Task item: Please copy, with no word changed, only the run of lines that opens with the line containing "Viewport: 1171px width, 1040px height." and closes with the last line below.

[Stored items]
= = = =
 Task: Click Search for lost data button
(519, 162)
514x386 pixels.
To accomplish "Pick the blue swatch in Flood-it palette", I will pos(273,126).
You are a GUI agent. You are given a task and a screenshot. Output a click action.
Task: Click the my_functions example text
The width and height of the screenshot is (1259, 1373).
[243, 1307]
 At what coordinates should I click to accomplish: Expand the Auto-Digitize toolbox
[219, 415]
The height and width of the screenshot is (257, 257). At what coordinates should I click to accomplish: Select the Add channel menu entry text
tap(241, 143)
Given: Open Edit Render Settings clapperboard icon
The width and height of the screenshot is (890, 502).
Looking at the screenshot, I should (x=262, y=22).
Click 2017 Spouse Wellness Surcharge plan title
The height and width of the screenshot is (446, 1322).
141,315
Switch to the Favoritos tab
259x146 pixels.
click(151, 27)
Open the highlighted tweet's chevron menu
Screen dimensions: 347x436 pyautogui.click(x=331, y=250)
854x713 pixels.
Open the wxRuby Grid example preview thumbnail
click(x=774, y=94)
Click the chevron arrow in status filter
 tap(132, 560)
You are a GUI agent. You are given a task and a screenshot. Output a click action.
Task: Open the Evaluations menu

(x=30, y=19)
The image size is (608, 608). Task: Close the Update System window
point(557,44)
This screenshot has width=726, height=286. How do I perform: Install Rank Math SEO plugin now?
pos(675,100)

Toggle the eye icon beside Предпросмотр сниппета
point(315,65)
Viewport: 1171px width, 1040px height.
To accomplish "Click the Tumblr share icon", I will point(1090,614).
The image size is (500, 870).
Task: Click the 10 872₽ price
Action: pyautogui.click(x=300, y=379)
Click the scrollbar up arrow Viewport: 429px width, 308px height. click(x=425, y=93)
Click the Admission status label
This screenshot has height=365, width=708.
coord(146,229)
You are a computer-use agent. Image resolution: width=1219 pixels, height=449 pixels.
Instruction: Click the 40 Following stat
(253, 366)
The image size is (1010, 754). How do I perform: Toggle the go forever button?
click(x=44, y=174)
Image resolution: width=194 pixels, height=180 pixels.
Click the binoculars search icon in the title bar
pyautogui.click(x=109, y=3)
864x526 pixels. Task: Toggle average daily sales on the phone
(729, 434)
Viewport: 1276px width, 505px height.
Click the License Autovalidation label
= = = =
Exercise answer:
Viewport: 1171px width, 1040px height.
To accomplish "Click the Tumblr share icon", I will point(1090,614).
The image size is (500, 870).
Task: Click the 10 872₽ price
Action: pyautogui.click(x=300, y=379)
Click the scrollbar up arrow Viewport: 429px width, 308px height. click(x=425, y=93)
Click the Admission status label
This screenshot has height=365, width=708.
coord(146,229)
You are a computer-use agent. Image resolution: width=1219 pixels, height=449 pixels.
Instruction: Click the 40 Following stat
(253, 366)
The image size is (1010, 754). How do I perform: Toggle the go forever button?
click(x=44, y=174)
Image resolution: width=194 pixels, height=180 pixels.
Click the binoculars search icon in the title bar
pyautogui.click(x=109, y=3)
864x526 pixels. Task: Toggle average daily sales on the phone
(729, 434)
Viewport: 1276px width, 505px height.
Click the License Autovalidation label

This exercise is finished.